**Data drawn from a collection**
--- begin ---

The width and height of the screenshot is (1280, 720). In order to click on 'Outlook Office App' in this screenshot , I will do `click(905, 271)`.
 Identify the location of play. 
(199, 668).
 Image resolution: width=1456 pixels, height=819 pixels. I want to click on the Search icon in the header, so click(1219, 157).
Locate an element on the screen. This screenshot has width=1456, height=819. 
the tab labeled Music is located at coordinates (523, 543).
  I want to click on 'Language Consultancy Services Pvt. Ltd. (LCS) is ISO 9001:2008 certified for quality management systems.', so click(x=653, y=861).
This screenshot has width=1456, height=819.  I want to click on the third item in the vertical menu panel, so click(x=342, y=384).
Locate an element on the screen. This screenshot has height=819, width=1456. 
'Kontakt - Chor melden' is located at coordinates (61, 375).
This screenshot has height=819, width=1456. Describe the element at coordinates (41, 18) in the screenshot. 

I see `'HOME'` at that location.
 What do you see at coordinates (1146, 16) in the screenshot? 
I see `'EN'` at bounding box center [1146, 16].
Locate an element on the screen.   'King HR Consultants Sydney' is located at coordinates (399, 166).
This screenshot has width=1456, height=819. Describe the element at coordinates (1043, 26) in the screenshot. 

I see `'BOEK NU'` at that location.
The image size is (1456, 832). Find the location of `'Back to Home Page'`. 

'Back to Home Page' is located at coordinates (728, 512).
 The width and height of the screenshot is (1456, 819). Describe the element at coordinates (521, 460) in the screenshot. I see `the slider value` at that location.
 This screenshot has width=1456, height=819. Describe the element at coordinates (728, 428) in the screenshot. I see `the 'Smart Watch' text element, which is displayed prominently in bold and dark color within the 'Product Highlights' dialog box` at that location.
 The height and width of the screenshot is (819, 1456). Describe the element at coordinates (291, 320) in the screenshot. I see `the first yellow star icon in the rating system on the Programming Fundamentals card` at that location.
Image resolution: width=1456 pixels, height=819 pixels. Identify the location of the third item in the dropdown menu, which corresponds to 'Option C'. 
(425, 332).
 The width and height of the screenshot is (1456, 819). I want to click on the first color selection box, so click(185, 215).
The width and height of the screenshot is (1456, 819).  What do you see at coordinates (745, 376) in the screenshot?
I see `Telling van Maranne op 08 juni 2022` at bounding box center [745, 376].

--- end ---

**Task statement**
Rewrite all of the rows above, replacing "Locate an element on the screen" with "Find the position of an element" and leaving everything else unchanged.

**Result**
The width and height of the screenshot is (1280, 720). In order to click on 'Outlook Office App' in this screenshot , I will do `click(905, 271)`.
 Identify the location of play. 
(199, 668).
 Image resolution: width=1456 pixels, height=819 pixels. I want to click on the Search icon in the header, so click(1219, 157).
Find the position of an element. This screenshot has width=1456, height=819. 
the tab labeled Music is located at coordinates (523, 543).
  I want to click on 'Language Consultancy Services Pvt. Ltd. (LCS) is ISO 9001:2008 certified for quality management systems.', so click(x=653, y=861).
This screenshot has width=1456, height=819.  I want to click on the third item in the vertical menu panel, so click(x=342, y=384).
Find the position of an element. This screenshot has height=819, width=1456. 
'Kontakt - Chor melden' is located at coordinates (61, 375).
This screenshot has height=819, width=1456. Describe the element at coordinates (41, 18) in the screenshot. 

I see `'HOME'` at that location.
 What do you see at coordinates (1146, 16) in the screenshot? 
I see `'EN'` at bounding box center [1146, 16].
Find the position of an element.   'King HR Consultants Sydney' is located at coordinates (399, 166).
This screenshot has width=1456, height=819. Describe the element at coordinates (1043, 26) in the screenshot. 

I see `'BOEK NU'` at that location.
The image size is (1456, 832). Find the location of `'Back to Home Page'`. 

'Back to Home Page' is located at coordinates (728, 512).
 The width and height of the screenshot is (1456, 819). Describe the element at coordinates (521, 460) in the screenshot. I see `the slider value` at that location.
 This screenshot has width=1456, height=819. Describe the element at coordinates (728, 428) in the screenshot. I see `the 'Smart Watch' text element, which is displayed prominently in bold and dark color within the 'Product Highlights' dialog box` at that location.
 The height and width of the screenshot is (819, 1456). Describe the element at coordinates (291, 320) in the screenshot. I see `the first yellow star icon in the rating system on the Programming Fundamentals card` at that location.
Image resolution: width=1456 pixels, height=819 pixels. Identify the location of the third item in the dropdown menu, which corresponds to 'Option C'. 
(425, 332).
 The width and height of the screenshot is (1456, 819). I want to click on the first color selection box, so click(185, 215).
The width and height of the screenshot is (1456, 819).  What do you see at coordinates (745, 376) in the screenshot?
I see `Telling van Maranne op 08 juni 2022` at bounding box center [745, 376].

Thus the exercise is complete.